Damas peut compter sur un soutien politique et confessionnel…

Finalement, quelles sont les perspectives de survie du régime Assadien? Quels sont ses atouts? Ses profondeurs stratégiques? Peut-il reprendre l’initiative de ses adversaires? Comment expliquer l’acharnement dont il est l’objet sur le plan international? Qui sont ses véritables alliés au niveau régional? Quels sont ses appuis politiques et sociologiques dans la bataille interne en cours? Arrivera-t-il à naviguer au milieu de tant d’intérêts et de passions contradictoires?

L’équipe au pouvoir en Syrie, frondeuse des intérêts occidentaux dans la région, drapée des oripeaux du nationalisme arabe, nous dit-on, et de l’aura de la lutte contre l’Etat d’Israël à travers un soutien assidu à la résistance libanaise et aux mouvements palestiniens radicaux, fait partie d’une sainte alliance régionale, qui a accompagné le triomphe des résistants du sud-Liban, relevé le gant devant l’arrogance de l’Etat hébreu et endossé la veine de la colère et du défi des masses arabes, orphelines depuis la déconfiture du projet nassérien, la défaite de l’OLP à Beyrouth en 1982 et l’enlisement des accords d’Oslo.

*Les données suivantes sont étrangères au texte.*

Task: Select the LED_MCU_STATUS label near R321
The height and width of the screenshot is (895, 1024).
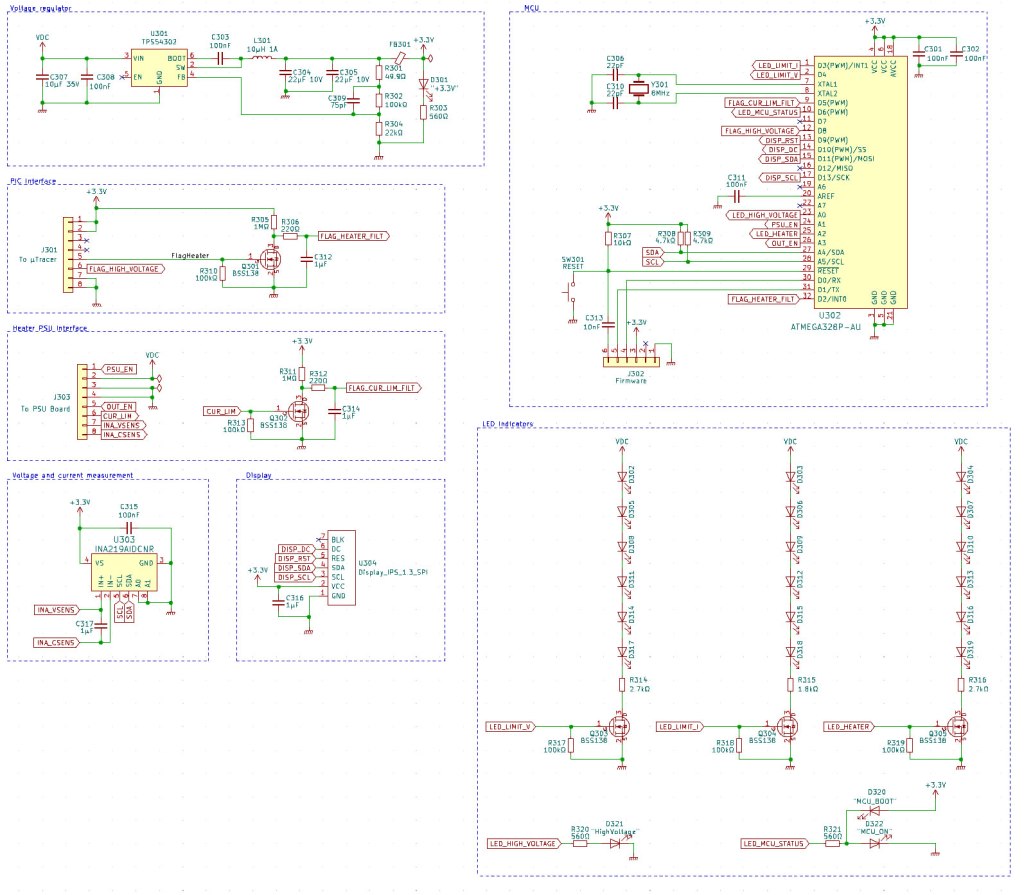Action: (x=775, y=844)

En fait, l’Iran des Mollahs, le parti chiite Eddawa au pouvoir en Irak, la communauté Alévite en Turquie (20 millions) et le Hezbollah au Liban, organiquement liés au régime alaouite de Damas sur le double plan politique et confessionnel, soudés grâce à des liens ancestraux et à des codes d’identification propres aux minorités religieuses, qui ont subi, depuis mille ans l’ostracisme, les brimades et le mépris du pouvoir central sunnite, sont la niche et la base arrière des baâthistes syriens, les réducteurs d’incertitude indispensables à la cohésion des partisans du régime, la grande coopérative résistancialiste aux projets hégémoniques des uns et des autres, les dispensateurs des symboles des déshérités de la région et la profondeur stratégique du président Bachar Al Assad, affaibli, stigmatisé, acculé, cloué au pilori, certes, mais dont les crocs contiennent encore quelques ultimes doses de venin. Dans une guerre de mots. De leviers. De résurrection. De renseignements. D’endurance.

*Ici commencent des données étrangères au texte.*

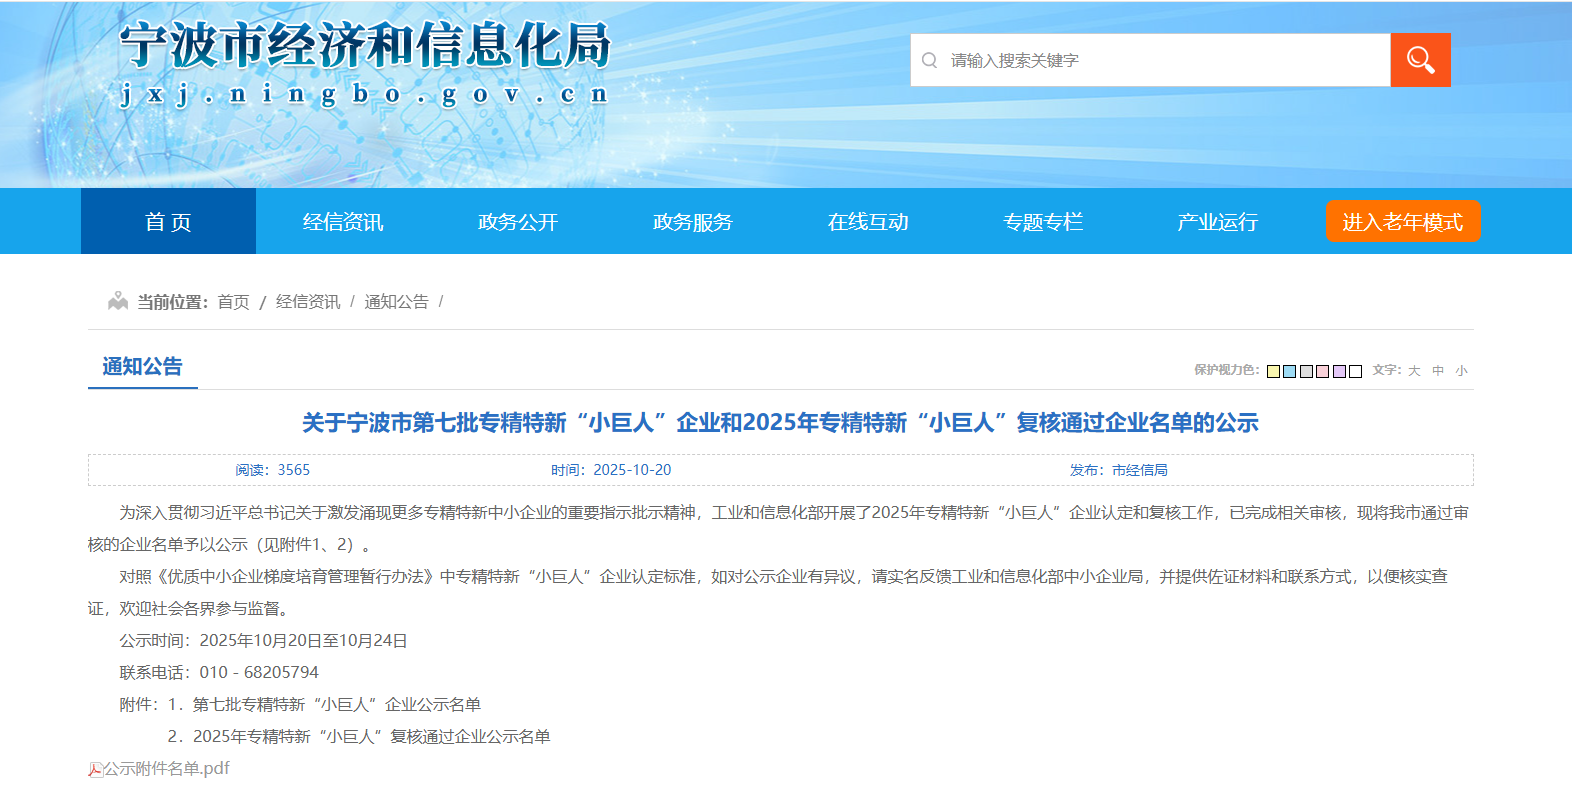Click the current location icon in breadcrumb

click(118, 301)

In fine, si les monarchies sunnites du Golfe et leurs mentors occidentaux crient victoire, appellent à l’internationalisation des affaires intérieures syriennes et goûtent à leur revanche en voyant le principal allié de la République islamique d’Iran s’empêtrer dans des déboires internes, pousser la complainte du disgracié et recevoir le plus grand nombre de volées de bois vert, les intérêts des maîtres de Damas demeurent quand même endurants. Grâce, affirment des stratégistes, au soutien indéfectible de la Russie et de la Chine au Conseil de Sécurité et à la solidarité millénaire des coreligionnaires chiites et alaouites, partisans de la maison du prophète.